No. Before Duvalier left we issued a statement signed by several pastors telling the government we wanted the killing to stop. We said we were standing with the people asking for their rights—free expression, the right of meeting together, and the right to oppose whatever they felt was against their interests. Less than a month later, Duvalier said he did not want to see more bloodshed, so in order to come to a rapid and peaceful conclusion to that situation he was leaving the country. That’s exactly what we said in our statement, that we wanted a rapid and peaceful conclusion to this situation.

Did the evangelical church do everything it could to oppose the excesses of the Duvalier regime?

Haiti’s evangelical church has been very timid about becoming involved in any political movement. Whenever the question came up about saying something against the political situation, the pastors would declare that their job is to preach the gospel, not to be political leaders. If the churches had stood together from the beginning, the Duvalier regime would not have been able to stand for long. And those in power would not have been so bold in their oppression.

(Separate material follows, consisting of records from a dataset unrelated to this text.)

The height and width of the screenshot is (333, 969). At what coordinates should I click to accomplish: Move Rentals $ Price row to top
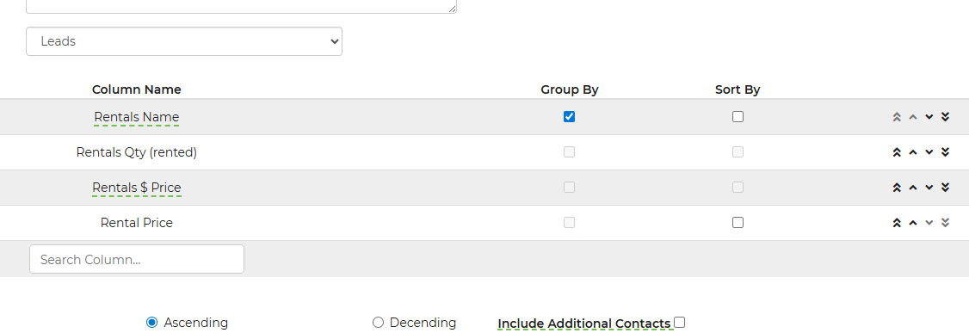coord(897,188)
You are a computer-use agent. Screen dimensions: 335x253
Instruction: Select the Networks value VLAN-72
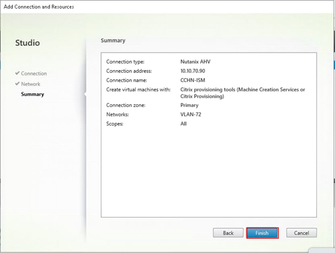pyautogui.click(x=190, y=114)
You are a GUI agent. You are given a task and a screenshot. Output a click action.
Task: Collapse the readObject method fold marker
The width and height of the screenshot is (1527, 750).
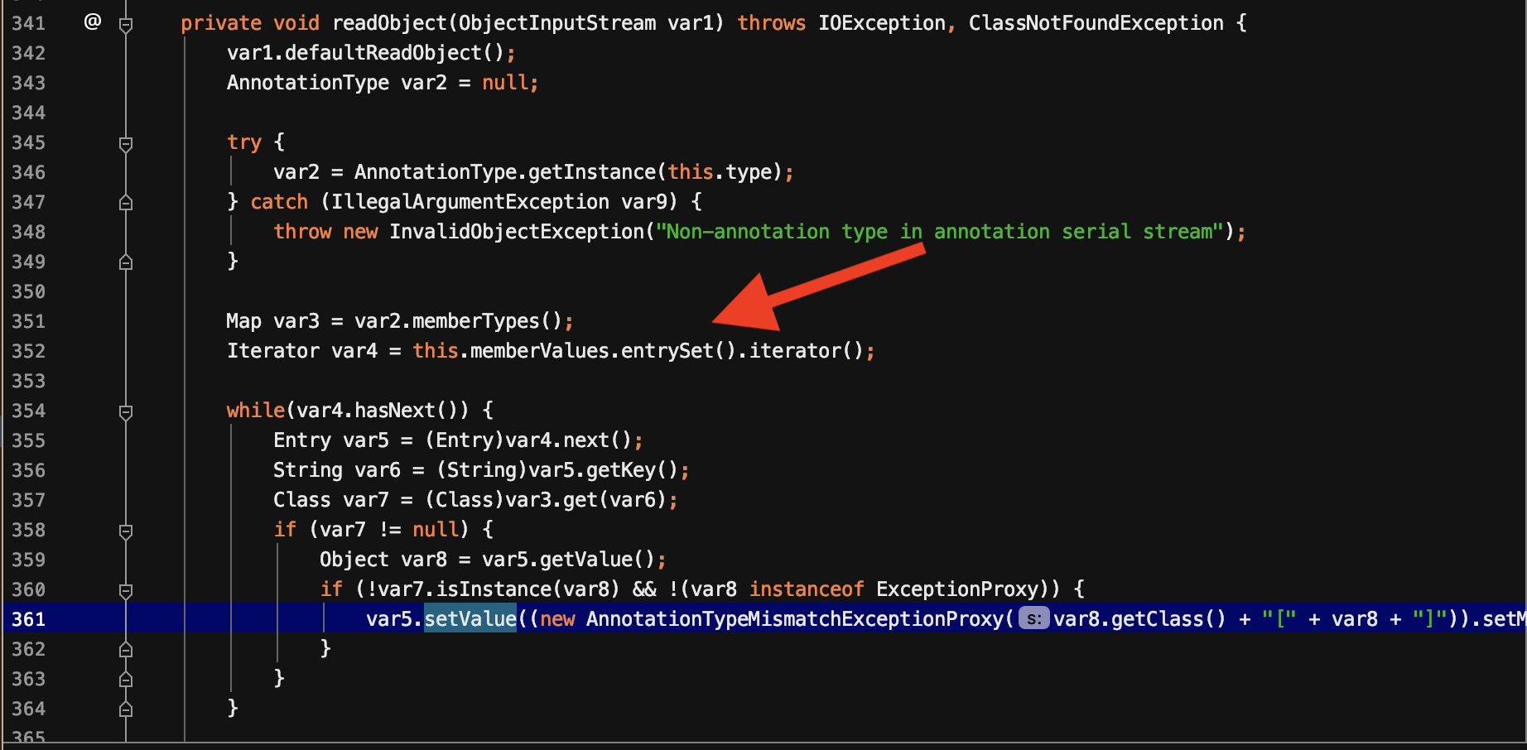click(x=126, y=25)
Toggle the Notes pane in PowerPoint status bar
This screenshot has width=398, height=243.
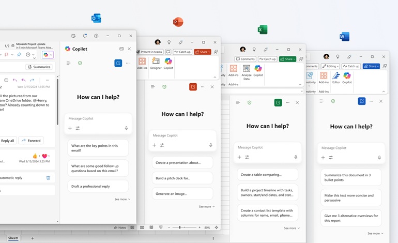120,227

What lessons has the church learned from its experience with Duvalier?

There is a new feeling of responsibility in the evangelical churches. Since Duvalier’s departure, pastors in the Council of Evangelical Churches of Haiti have gathered to discuss appropriate responses to circumstances that occurred after the revolution. And a federation of pastors both within and outside the council has been formed primarily for social action efforts.

Why has there been a backlash against voodooism since Duvalier was ousted?

The Duvalier regime favored voodooism, not openly as a religion, but as folklore. When Duvalier was overthrown, the people felt the church had freed them from oppression—the Catholic church in a major way and the Protestant church in a smaller way. The voodoo priests did nothing to oppose Duvalier, and they were viewed as servants of his regime. Many of them were involved with the “tonton macoute,” Duvalier’s militia.

After the revolution, some young people looted and burned voodoo temples and the homes of voodoo priests and former militia members. I have heard that many were killed.

How did the church respond to that violence?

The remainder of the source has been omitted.